Thomas Yip: Hi. Good afternoon, everyone. This is Thomas Yip asking a couple of questions for Ed. Thank you for taking our questions. First, regarding the EUA for Niyad that was submitted to April. I know it was mentioned that the timing is not very precise, but is the decision still expected this year?
Vince Angotti: Yes, it’s a good question. There’s no regulatory guidelines as you’re aware of, Thomas, for responses on an EUA, but we’ve done a lot of research on EUAs that have been submitted over the course of the past couple of years. And what we have found is that outside of the, yes, the vaccines for – that were approved under EUAs quickly. The balance of the EUA submitted took on average around six months for review time. So if you consider our submission in early April, and you consider the six months as some type of guideline, the answer would be, yes, typically, we would expect to hear this year, but there’s no guarantees on that.
Thomas Yip: Got it. And then the other part of the equation is the full PMA approval. That’s support by registrational study that is expected to begin later this year. Can you pin point to any interaction with the FDA specifically regarding what endpoints around that will be agreed with to support the approval?
Vince Angotti: Yes. Thomas thanks for the question. We’ll have Pam answer that question.
Pam Palmer: Yes. So the agreed upon primary endpoint, again this is after meetings with the FDA is the activated clotting time over the first 24 hours. And that’s important because although a number of studies with nafamostat that have been published from Japan and South Korea have looked at other primary endpoints such as filter life or amount of bleeding, et cetera. The FDA actually likes the primary endpoint to be a measure of what the drug or device is actually accomplishing. So in this situation, it’s an anticoagulant, so they want to see a coagulation time as a primary end point. Our secondary endpoints are the clinical ramifications of anticoagulating the circuit, which means filter time, before it clots, any other – they also look at ACT over days two and three.
So those are important secondary end points. And there’s other types of things we’re looking at, the urea clearance and things like that. So there’s a number of endpoints that have been agreed with them, but the primary endpoint is the activated clotting time over the first 24 hours.
Vince Angotti: And I think, Thomas, what I’d like to just reemphasize on that, as Pam mentioned in our prepared comments was it will be our activated clotting time or being Niyad versus saline.
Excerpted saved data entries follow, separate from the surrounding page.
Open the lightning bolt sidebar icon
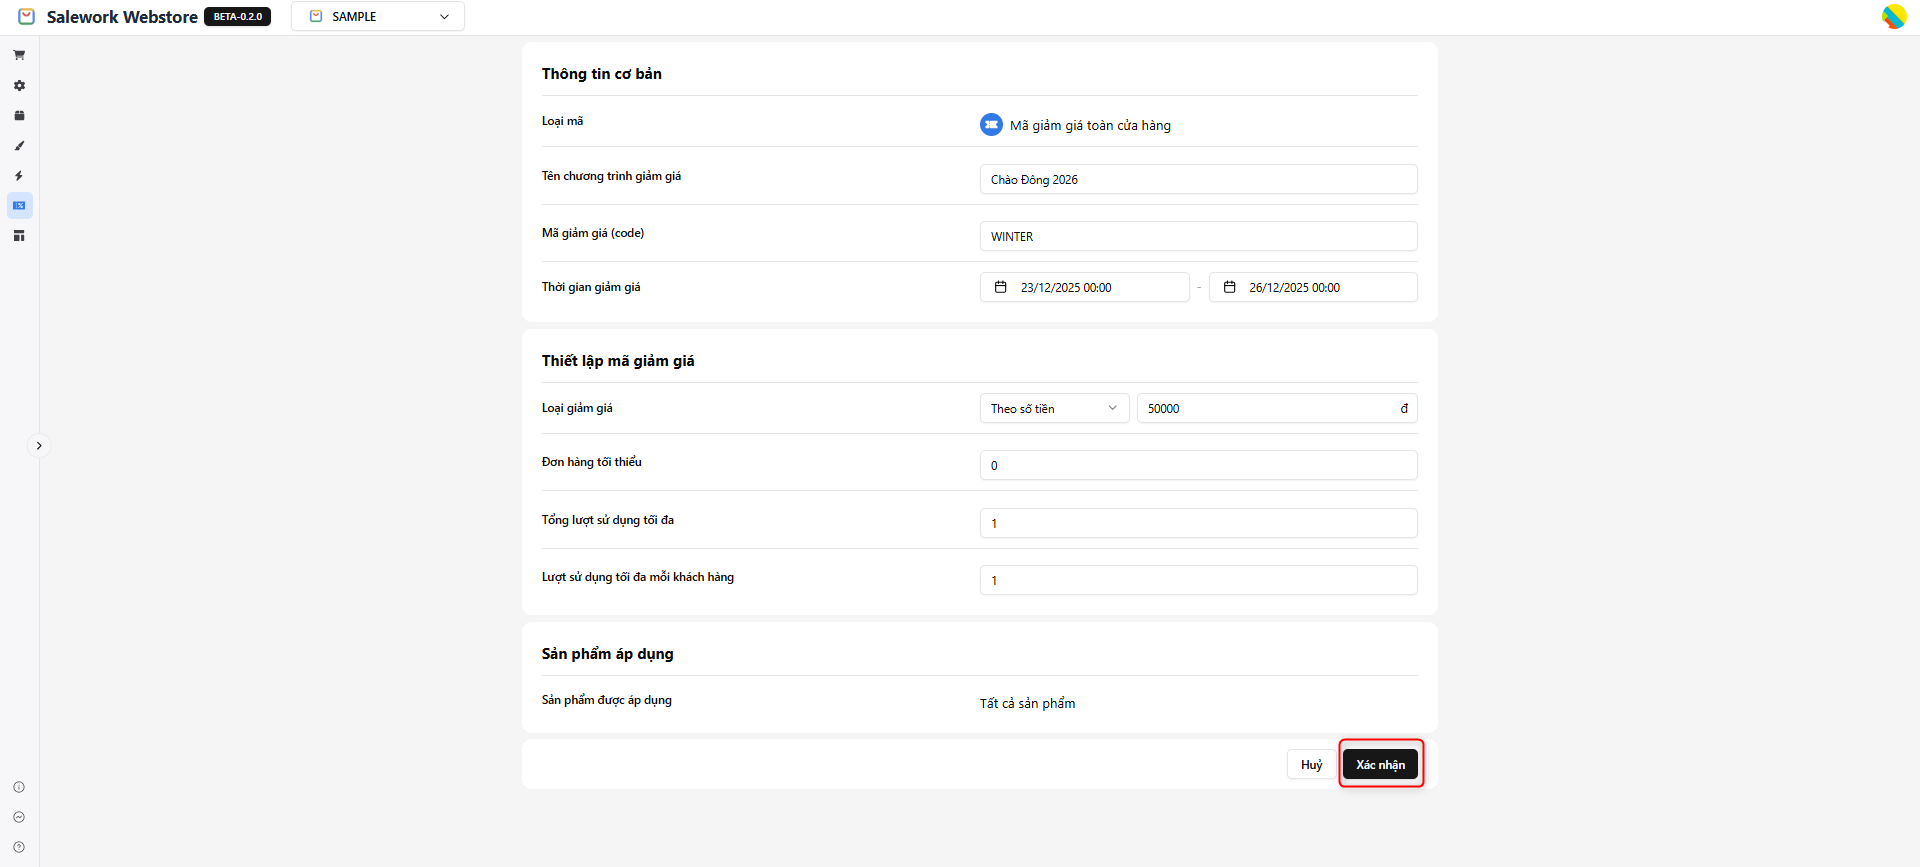Viewport: 1920px width, 867px height. [x=19, y=176]
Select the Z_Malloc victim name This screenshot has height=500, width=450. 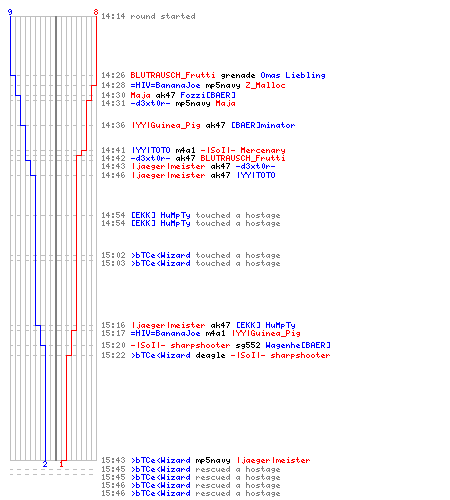265,85
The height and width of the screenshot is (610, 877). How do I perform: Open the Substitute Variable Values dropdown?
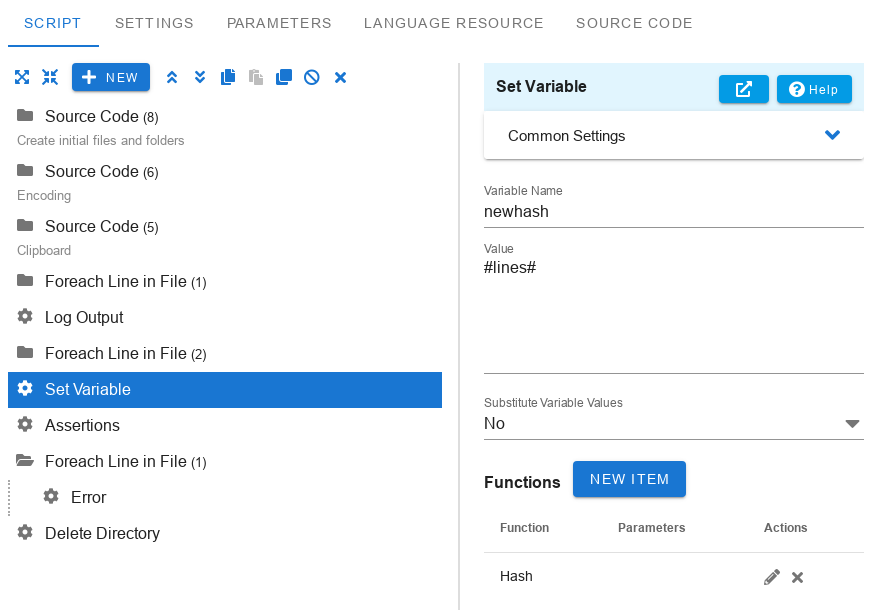click(x=673, y=424)
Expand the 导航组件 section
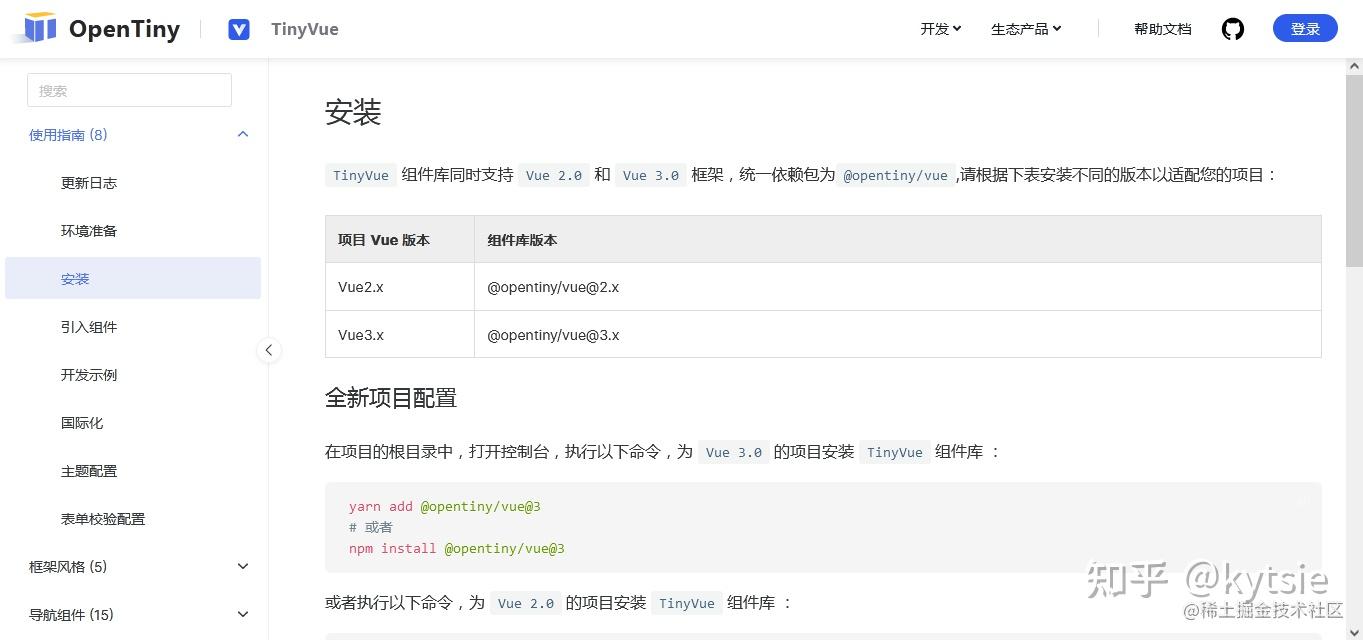 click(x=242, y=614)
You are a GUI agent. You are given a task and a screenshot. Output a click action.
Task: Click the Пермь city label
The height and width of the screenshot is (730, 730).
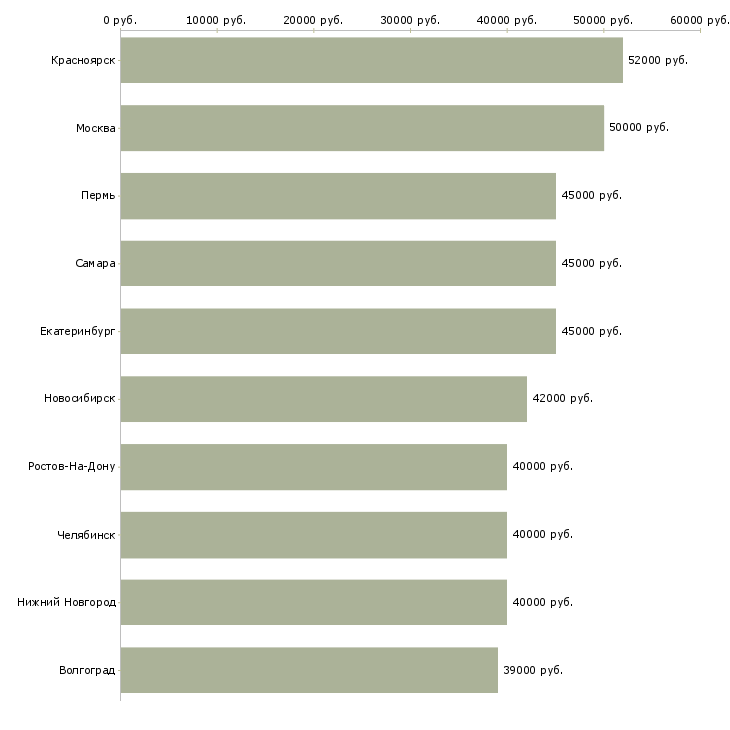pyautogui.click(x=98, y=196)
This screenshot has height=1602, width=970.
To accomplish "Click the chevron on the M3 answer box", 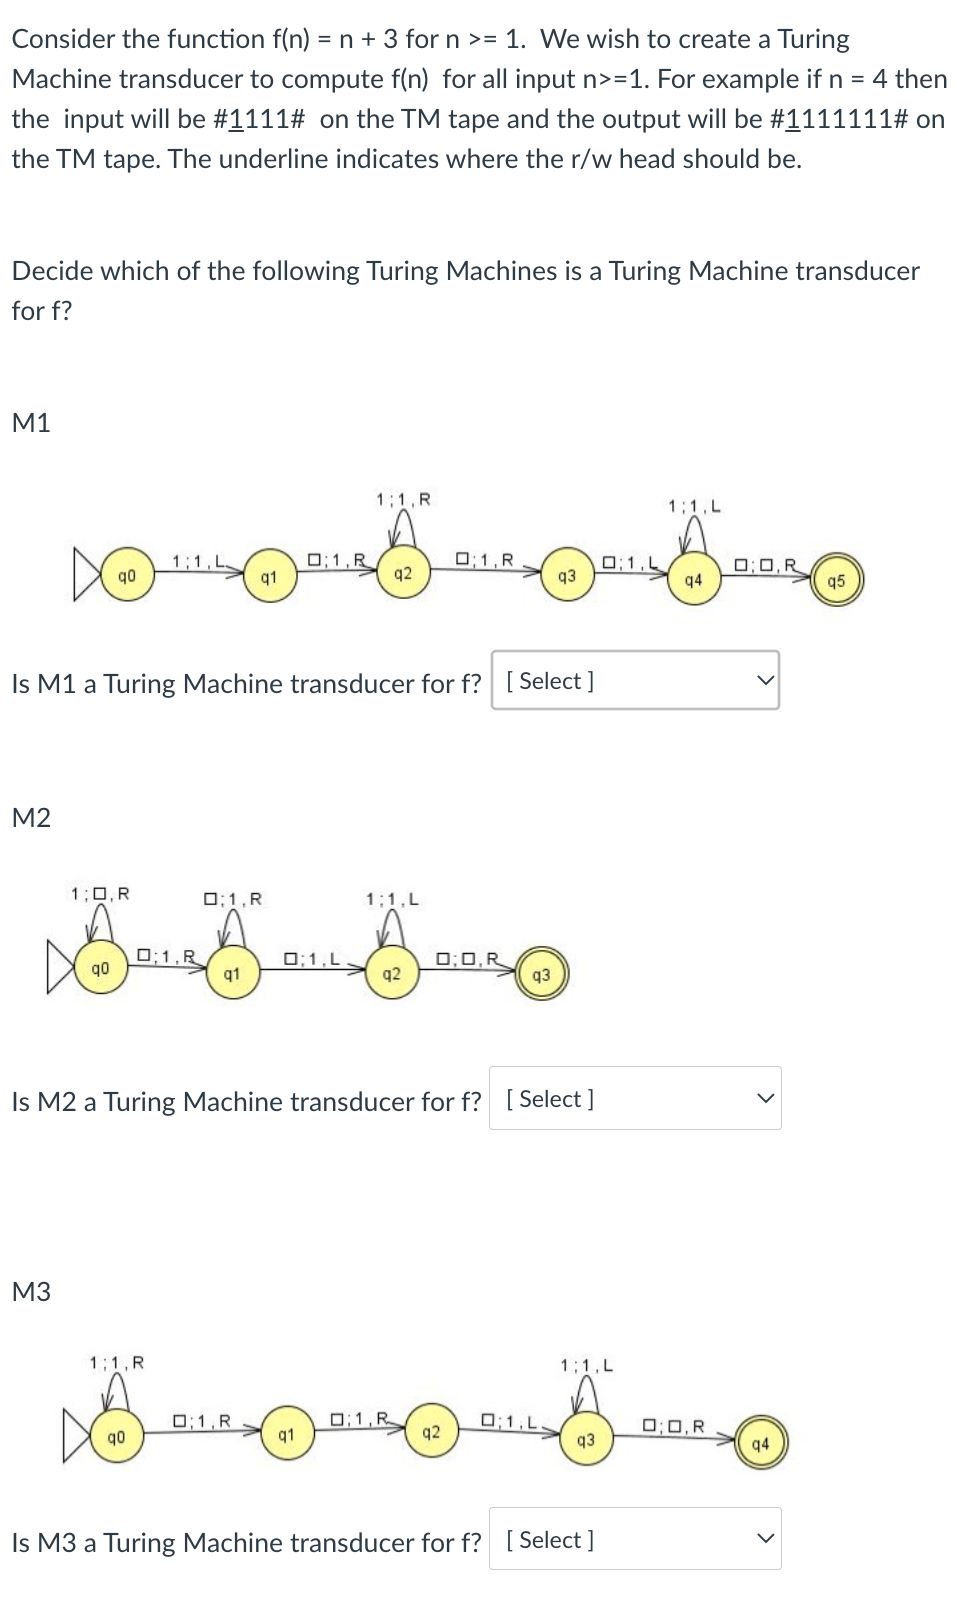I will tap(766, 1537).
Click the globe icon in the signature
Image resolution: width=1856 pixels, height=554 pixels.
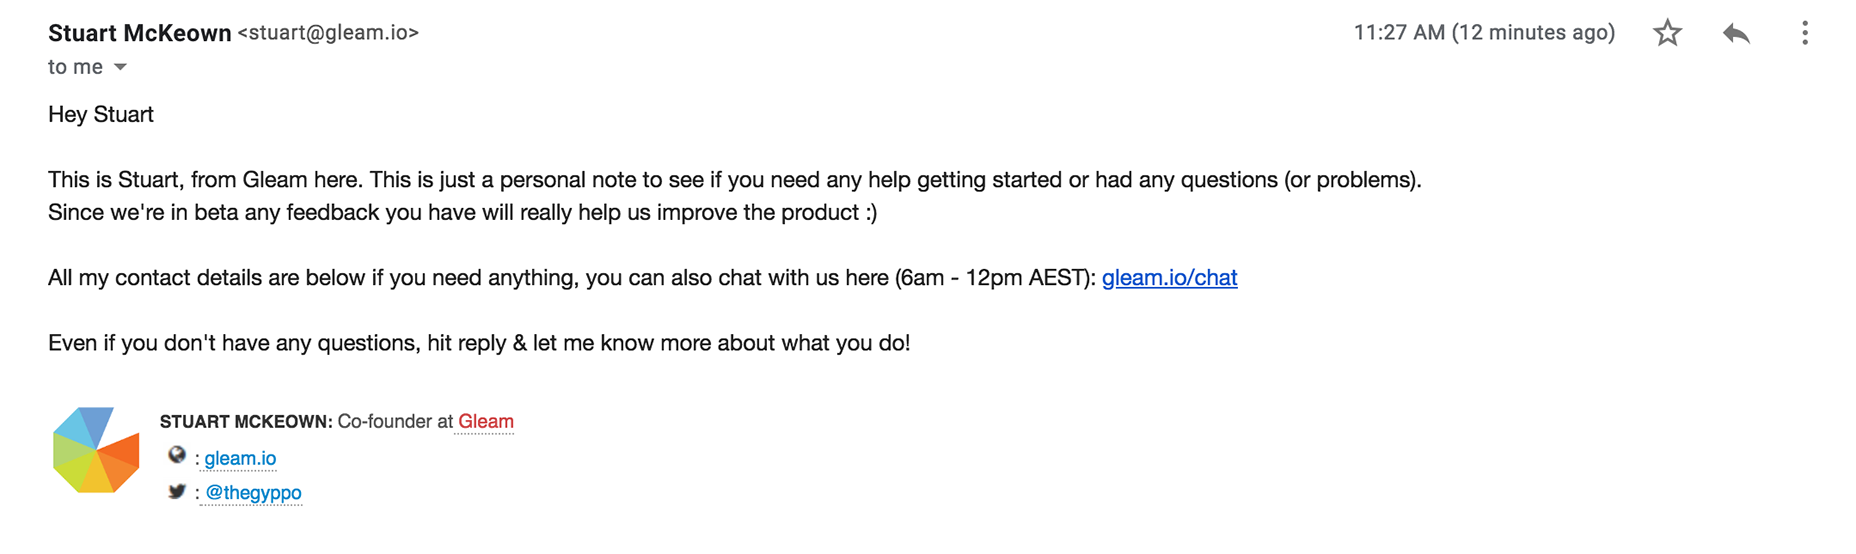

So you have a powerful anticoagulant over those first 24 hours being administered for CRT versus a placebo. So we’re confident in Niyad’s ability to perform clearly against of placebo control arm.
Thomas Yip: Understood that. Thank you for the additional details. Perhaps switching gears to revenue – the royalty revenue for DSUVIA so far from Alora. It was noted that it was mostly related to DoD sales royalty. How should we look at DSUVIA royalty revenue within the next 12 months or so?